◆ Text shown

————

Species Introductions in Lake Victoria: Nile perch

In addition to pollution and habitat fragmentation and destruction, the introduction of alien plant and animal species is a major contributor to biodiversity loss in the Nile River basin. The issues resulting from the introduction of the Nile perch into Lake Victoria are briefly described below to highlight this issue.

Lake Victoria is the single most important fishery in Africa and has one of the highest concentrations of fish species in the world. Historically, the lake has been important in small, traditional, sustenance fishing, with a very diverse assemblage of cichlid fish, some of which are not found outside of the lake. However, the introduction of a voracious predator, the Nile perch, has drastically changed the fishery in Lake Victoria.

Nile perch.
Photo: William Taylor

Nile perch is native to several waters in Africa, but it did not exist in Lake Victoria. In an effort to increase fish yield, Nile perch and Nile tilapia were introduced to the lake in the 1950s.30 Nile perch eats a wide variety of fish, including many cichlids, the cyprinid Rastrineobola, and the prawn Caridina. It also eats its own juveniles to an appreciable extent. Many of the cichlids, plus the other fish, were important in the traditional fisheries in Lake Victoria.  Nile perch did establish in the lake but did not become dominant until the 1980s. At the same time, the populations of nearly all the other fishes declined in Lake Victoria. More than 200 species are thought to have become extinct; this has been described as the largest vertebrate extinction caused by a single human action,31 and Nile perch has been listed among the top 100 invasive species in the Global Invasive Species Database (2005). The lake food web is now dominated by Nile perch, and to a lesser extent, Nile tilapia.

————

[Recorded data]
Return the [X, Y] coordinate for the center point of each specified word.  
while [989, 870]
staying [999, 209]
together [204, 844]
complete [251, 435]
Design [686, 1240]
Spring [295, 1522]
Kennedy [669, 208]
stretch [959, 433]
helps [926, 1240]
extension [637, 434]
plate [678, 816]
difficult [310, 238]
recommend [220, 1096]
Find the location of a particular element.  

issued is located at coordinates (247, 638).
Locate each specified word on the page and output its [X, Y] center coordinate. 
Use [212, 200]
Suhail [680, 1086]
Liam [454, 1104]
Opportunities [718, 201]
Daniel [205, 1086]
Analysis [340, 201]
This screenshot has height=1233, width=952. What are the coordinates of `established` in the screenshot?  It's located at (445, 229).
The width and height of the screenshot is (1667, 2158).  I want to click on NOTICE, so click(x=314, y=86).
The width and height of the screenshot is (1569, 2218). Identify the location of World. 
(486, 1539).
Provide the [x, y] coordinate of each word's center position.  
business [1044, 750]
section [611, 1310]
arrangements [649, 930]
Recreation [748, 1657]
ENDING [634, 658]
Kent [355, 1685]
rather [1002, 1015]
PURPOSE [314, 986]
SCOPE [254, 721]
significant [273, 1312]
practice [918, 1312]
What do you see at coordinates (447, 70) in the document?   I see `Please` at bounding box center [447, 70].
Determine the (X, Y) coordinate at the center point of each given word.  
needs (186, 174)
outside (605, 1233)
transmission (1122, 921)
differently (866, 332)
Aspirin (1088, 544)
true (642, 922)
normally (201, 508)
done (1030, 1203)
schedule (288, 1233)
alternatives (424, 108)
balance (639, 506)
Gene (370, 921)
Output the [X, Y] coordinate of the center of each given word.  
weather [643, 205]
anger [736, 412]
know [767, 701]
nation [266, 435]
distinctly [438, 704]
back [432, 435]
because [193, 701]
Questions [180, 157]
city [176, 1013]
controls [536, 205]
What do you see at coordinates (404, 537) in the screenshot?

————

◆ Tasks to perform
1. Summarize the passage on Nile perch in Lake Victoria in two sentences.
2. Reproduce the lines of the records from the line containing "practice [918, 1312]" up to and including the final line of the records.

◆ Correct answers
1. Nile perch and Nile tilapia were introduced into Lake Victoria, Africa's most important fishery, in the 1950s to increase fish yield, and the voracious predator has drastically changed a fishery that historically relied on a very diverse assemblage of cichlid fish. After Nile perch became dominant in the 1980s, nearly all other fish populations declined, more than 200 species are thought to have become extinct, and the lake's food web is now dominated by Nile perch.

2.
practice [918, 1312]
What do you see at coordinates (447, 70) in the document?   I see `Please` at bounding box center [447, 70].
Determine the (X, Y) coordinate at the center point of each given word.  
needs (186, 174)
outside (605, 1233)
transmission (1122, 921)
differently (866, 332)
Aspirin (1088, 544)
true (642, 922)
normally (201, 508)
done (1030, 1203)
schedule (288, 1233)
alternatives (424, 108)
balance (639, 506)
Gene (370, 921)
Output the [X, Y] coordinate of the center of each given word.  
weather [643, 205]
anger [736, 412]
know [767, 701]
nation [266, 435]
distinctly [438, 704]
back [432, 435]
because [193, 701]
Questions [180, 157]
city [176, 1013]
controls [536, 205]
What do you see at coordinates (404, 537) in the screenshot?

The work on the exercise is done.